Blues GRAMMY Winners Announced

 The National Academy of Recording Arts & Sciences has announced its GRAMMY Award winners for the Best Traditional Blues Album and Best Contemporary Blues Album of 2000. The 43nd Annual GRAMMY Awards Show will took place at the Staples Center in Los Angeles on Feb. 21. To view the complete list of winners click here.

Smithsonian Launches Gospel Museum

 The Smithsonian Institution launched a mobile museum on February 15th devoted to the history of black spiritual music that will travel to 50 cities across the United States this year. Housed in a giant brightly colored trailer, the traveling exhibition is called "Wade in the Water: African American Sacred Music Traditions
1871-2001." Its launch coincides with U.S. celebrations of Black History
month in February.

2001 Keeping The Blues Alive Awards Announced

 Seventeen dedicated Blues enthusiasts have been singled out to receive The Blues Foundation's 2001 Keeping The Blues Alive Award. The Awards will be presented at a February 3, 2001 ceremony in Memphis, Tennessee as a highlight of the BluesFirst Convention weekend. The KBA Awards are given each year to individuals and organizations that have contributed to the growth and vitality of the Blues industry. To view the complete list of winners click here.

Sonny Kenner Dies

 Kansas City Guitarist Sonny Kenner died January 23. He was 67. During a career that included appearances at the famed Apollo Theatre in Harlem, international jazz festivals and several years as a session player in Los Angeles, Kenner played with a dizzying array of names from the worlds of jazz, blues and pop. Among the artists Kenner shared stages or studio time with were Louis Armstrong, Jay McShann, Charlie Parker, Charles Brown, John Lee Hooker, Hank Ballard, Joe Pass, Jimmy Witherspoon and Johnnie Taylor.

Jack McDuff Dies

 World famous Hammond B-3 player Jack McDuff died on January 23. McDuff was recovering from a series of strokes and died of an apparent heart attack. He was 74. McDuff's recording and performing career spanned more than 40 years and included stops at the most famous labels of jazz, beginning with Prestige in 1960 and culminating with an as yet unreleased effort on his current label, Concord Jazz. Alternately known as Brother Jack McDuff and later Capn' Jack McDuff, he was considered one of the funkiest and most soulful of the famous B-3 organists.
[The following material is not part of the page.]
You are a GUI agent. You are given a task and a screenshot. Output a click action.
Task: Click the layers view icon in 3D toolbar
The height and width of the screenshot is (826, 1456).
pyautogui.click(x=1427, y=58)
2001 Handy Award Nominees Announced

 The Blues Foundation today announced the nominees for the 22nd Annual W.C. Handy Blues Awards, the highest honor bestowed upon artists in the Blues industry. The awards will be presented on Thursday, May 24, 2001 at the Orpheum Theatre in Memphis, Tennessee, and will be followed by two-days of Blues music on Beale Street. To view the complete list of nominees click here.

James Carr Dies

 James Carr, the 1960s soul singer who recorded the original version of the much-covered "The Dark End of the Street", died of cancer January 7th in a Memphis nursing home. He was 58. Considered to be among the very greatest of "deep" Southern male soul singers, James Carr had a succession of R&B hits on the Memphis Goldwax label. Although animated on record, Carr would freeze up onstage. And when his Memphis label, Goldwax, disappeared in 1969, so did Carr. Carr cut a comeback record in 1994 but was unable to resuscitate his career.